En 1988, Désiré N’Kaoua est décoré des insignes de Chevalier dans l’Ordre National du Mérite au titre d’Ambassadeur de la Musique Française à l’étranger par le Maître Marcel Landowski. Il est également promu Officier de l’Ordre National du Mérite, toujours au titre d’Ambassadeur de la Musique Française à l’étranger.

http://d.nkaoua.free.fr

 

D.M. : « Pourquoi es-tu devenu pianiste?

D.N. : Il me serait plus facile de répondre à la question : « Comment es-tu devenu pianiste ? » Le « pourquoi » nécessiterait une réponse qui ne se situe pas à un niveau humain.

Dans ma ville natale de Constantine en Algérie, ma grand-mère qui vivait sous notre toit avait acheté, bien avant ma naissance, un piano droit Pleyel dans l’espoir qu’un jour quelque membre de la famille en jouerait ; et aussi parce qu’à l’époque (1930) l’apprentissage de la musique classique faisait partie de la culture et dénotait d’une éducation bourgeoise bien conduite.

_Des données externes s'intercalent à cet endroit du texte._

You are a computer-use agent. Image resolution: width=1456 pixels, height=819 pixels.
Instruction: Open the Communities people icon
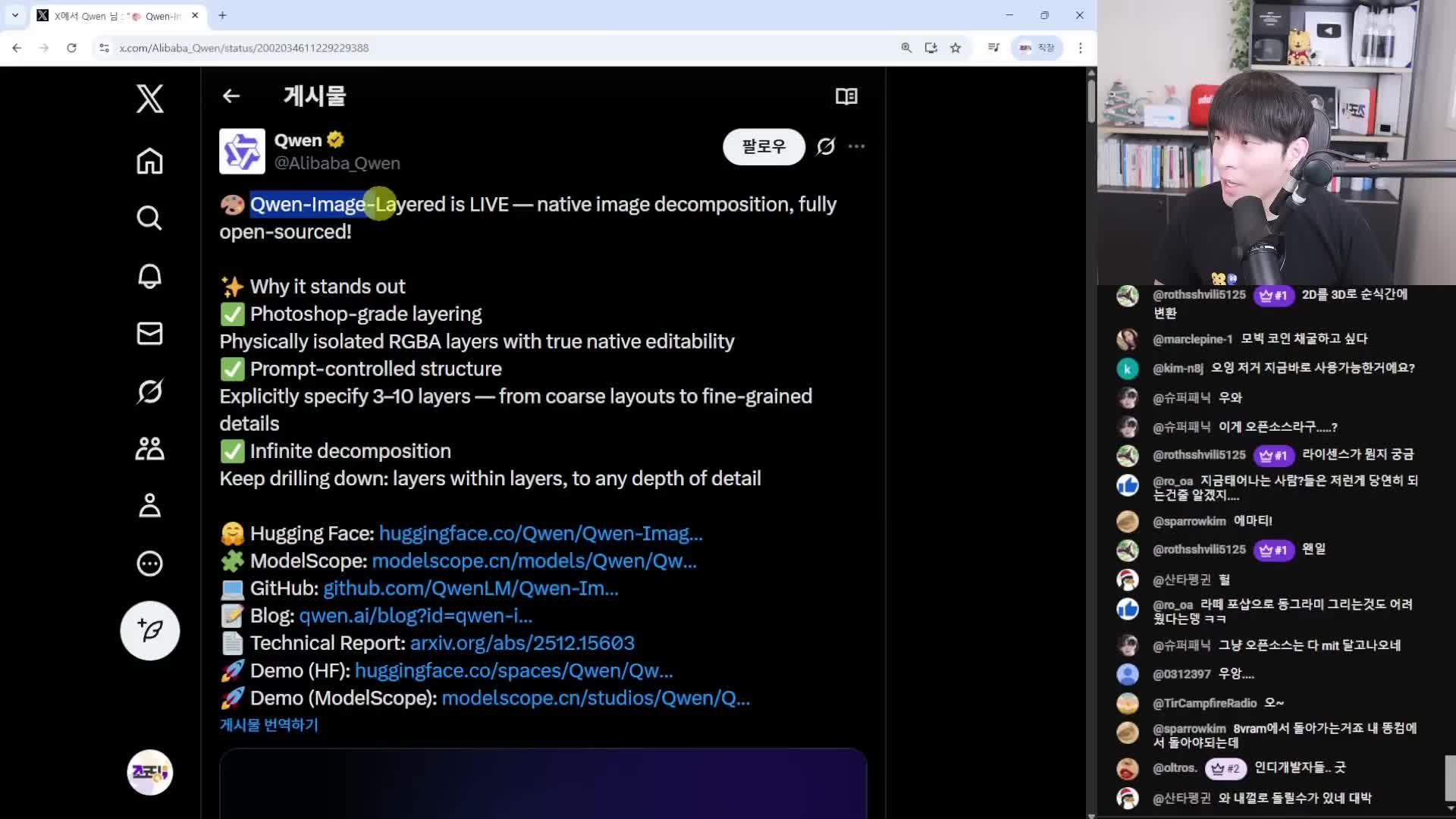point(149,449)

Ma sœur aînée Simone, beaucoup plus âgée que moi, s’essayait parfois à la pratique de cet instrument mais je crois qu’elle n’avait pas le « feu sacré » et qu’elle est restée assez loin de ce qu’on peut appeler une pianiste.

En revanche, dès l’âge de 2 ans et demi, j’ai découvert ce grand meuble de bois qui émettait des sons tous différents. Très vite, ce piano a exercé sur moi une fascination qui en a fait mon jouet préféré auprès duquel les jouets les plus sophistiqués de cette époque ne supportaient pas la comparaison et étaient relégués dans un coin aussitôt entrés dans ma chambre.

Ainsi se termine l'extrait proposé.